What Pandora and Sirius XM need to contend with is the fact that other services like Spotify and MOG can offer true on-demand music while they cannot. Sirius XM can fight with non-music content, but Pandora has no such offering. Spotify is shifting the dynamics of audio entertainment and will continue to do so with moves that grow its brand. The deal with Facebook has been wildly successful in building the Spotify brand. Pandora is teamed with Facebook as well, and Sirius XM has yet to cut such a deal.
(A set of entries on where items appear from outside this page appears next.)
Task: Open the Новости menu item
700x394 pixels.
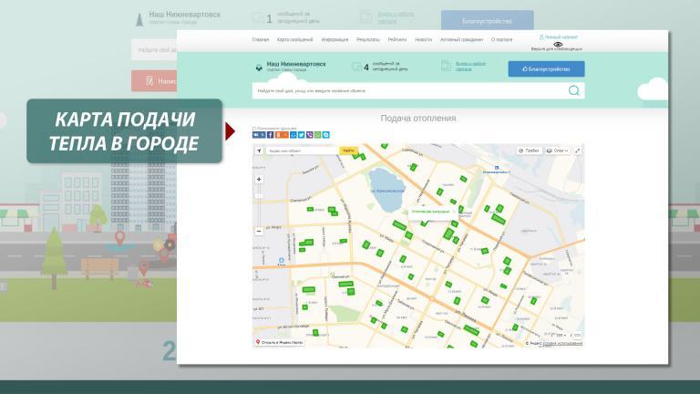Action: [423, 40]
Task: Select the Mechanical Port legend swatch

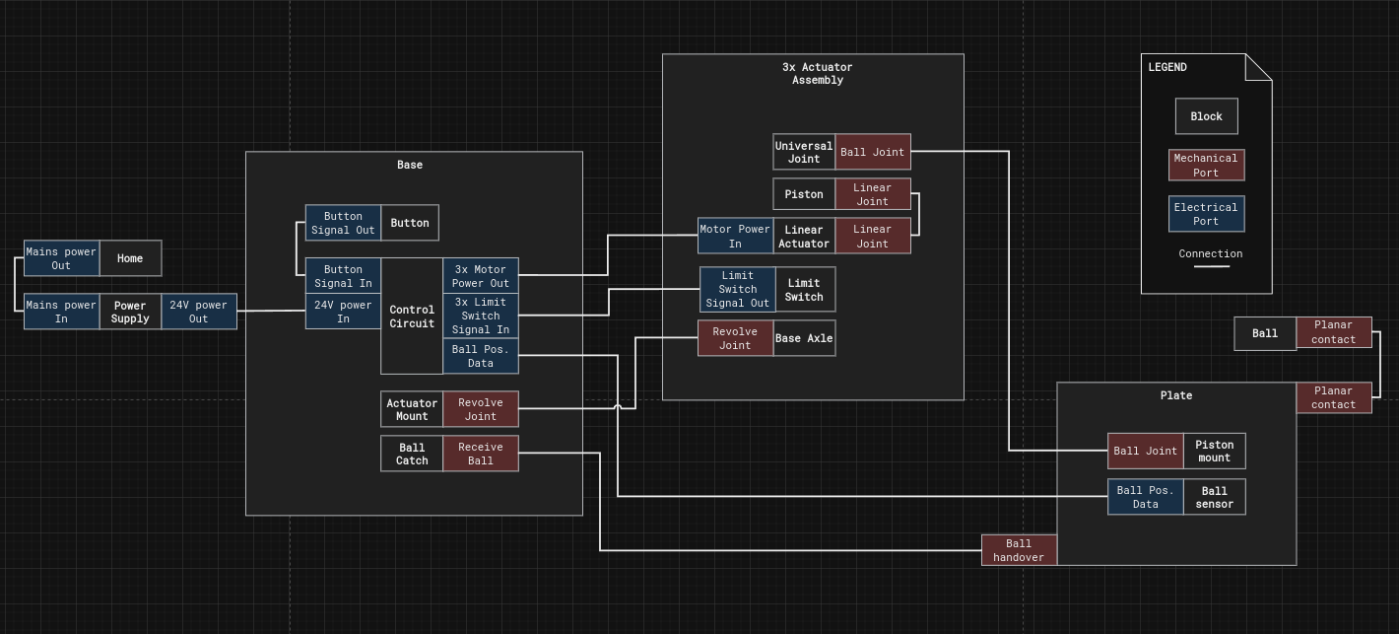Action: 1206,165
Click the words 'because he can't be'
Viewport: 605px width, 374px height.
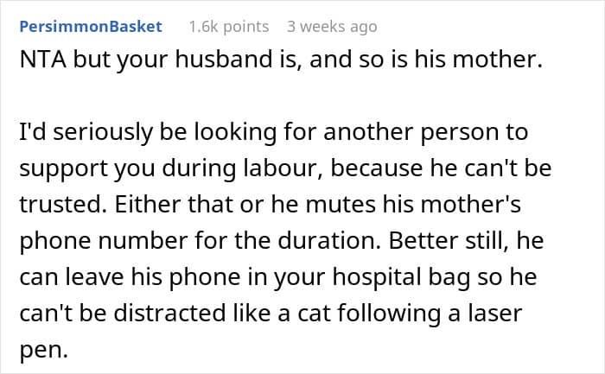point(441,168)
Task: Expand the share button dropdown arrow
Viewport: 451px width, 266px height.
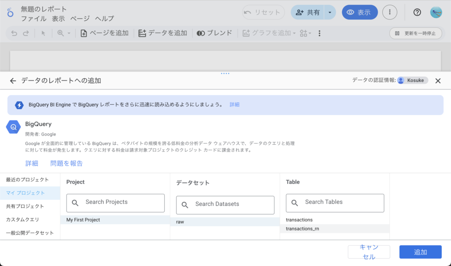Action: [x=330, y=12]
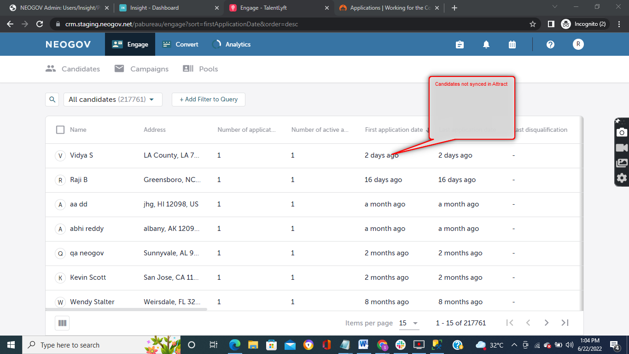This screenshot has height=354, width=629.
Task: Toggle First application date sort arrow
Action: click(428, 130)
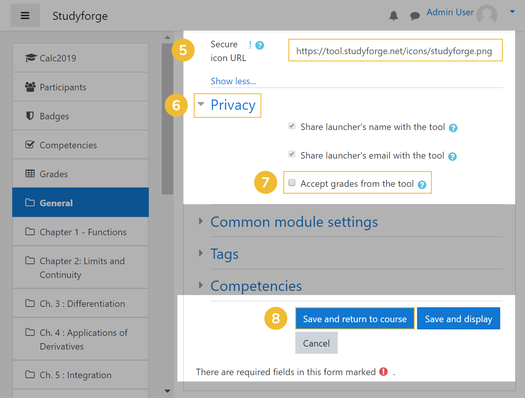Viewport: 525px width, 398px height.
Task: Click inside the Secure icon URL field
Action: (x=395, y=50)
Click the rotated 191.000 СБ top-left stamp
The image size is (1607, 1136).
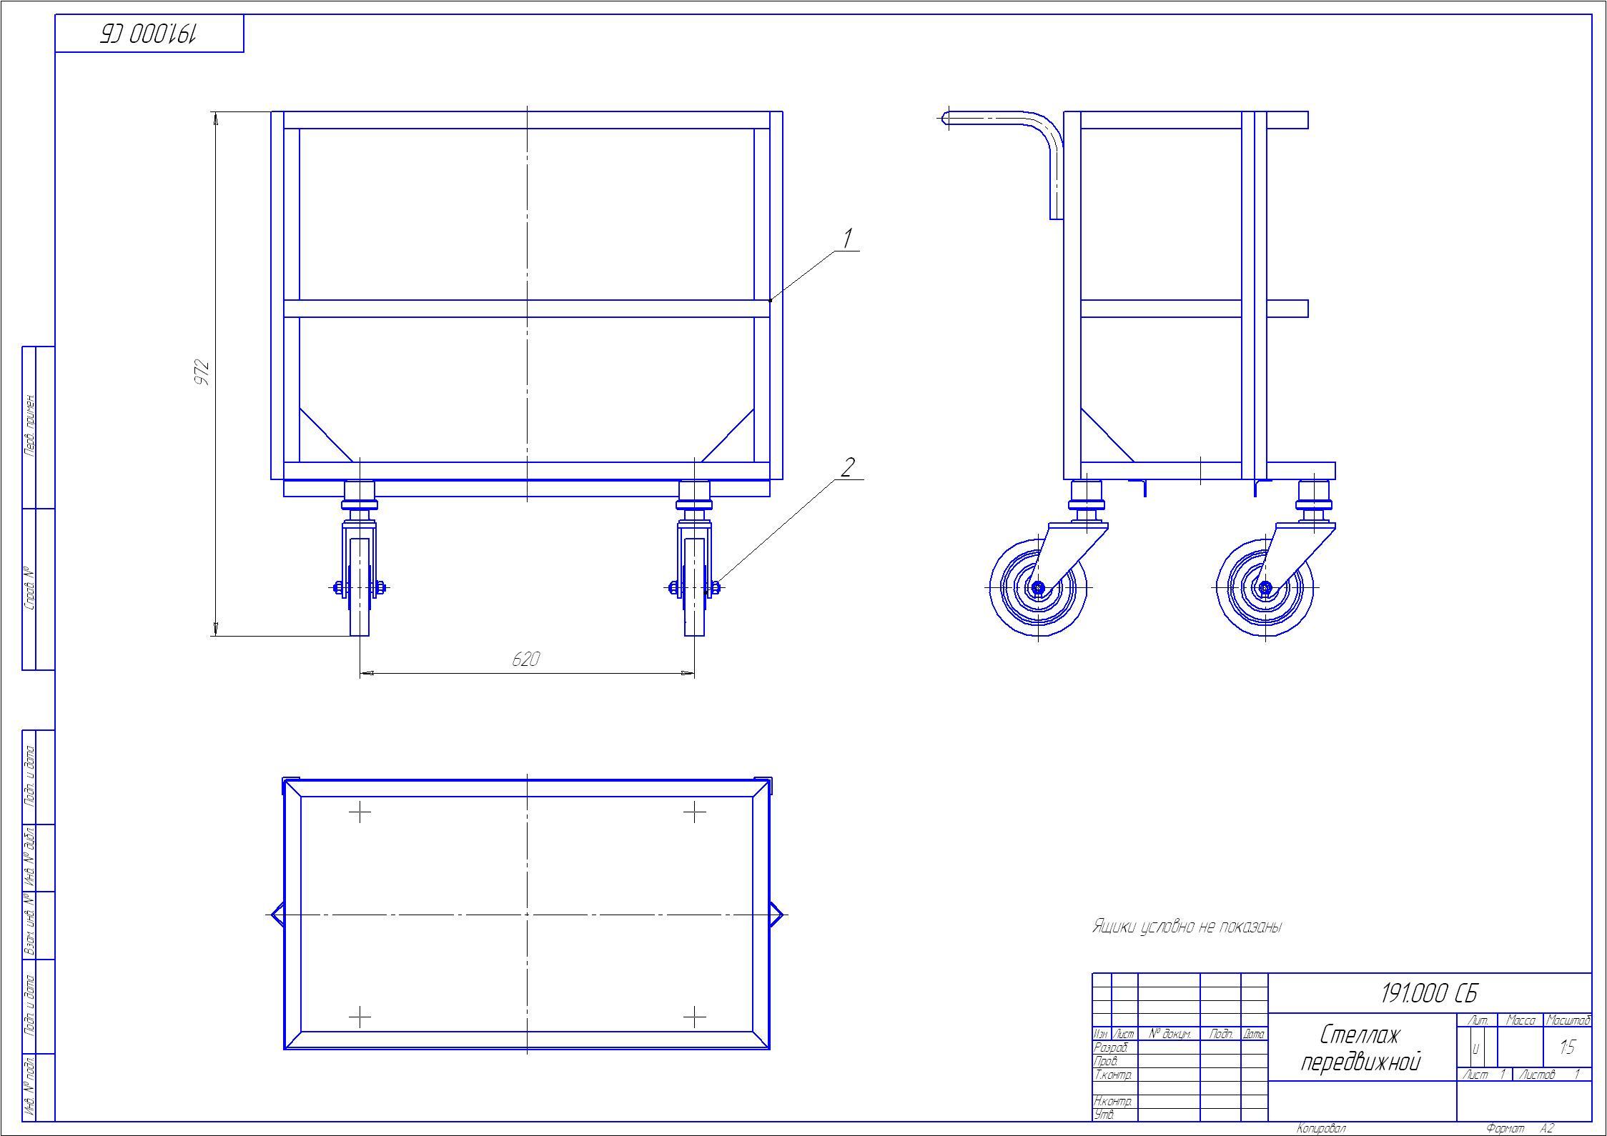click(149, 34)
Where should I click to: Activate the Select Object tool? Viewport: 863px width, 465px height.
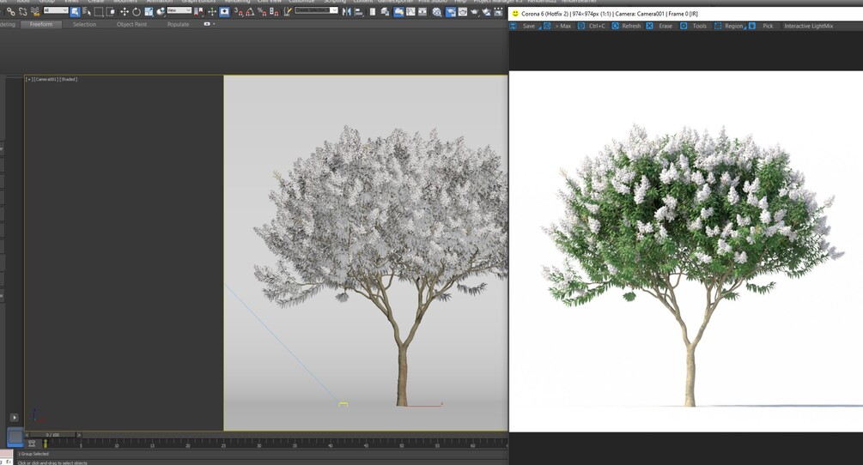pos(75,11)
In my opinion, Pandora is in a bit of trouble. It is in desperate need of something compelling that changes the fundamentals of its business model. The Street is being very demanding and Pandora needs to be able to satisfy these demands. Until there is something compelling, this equity is adrift -- and drifting in the wrong direction for longs. As you can see from my disclosure, I am not invested in Pandora. In fact, I have never owned a share. My strategy with this equity is to wait until the company proves itself. I have felt that has been a decent play for traders taking advantage of ranges, but as of now a new range has not been established. Until then, I would be on the sidelines waiting to see the bottom and confirmation of the bottom. Simply stated, Pandora is a wait-and-see equity.
Disclosure: I am long SIRI. I have no positions in P or NFLX.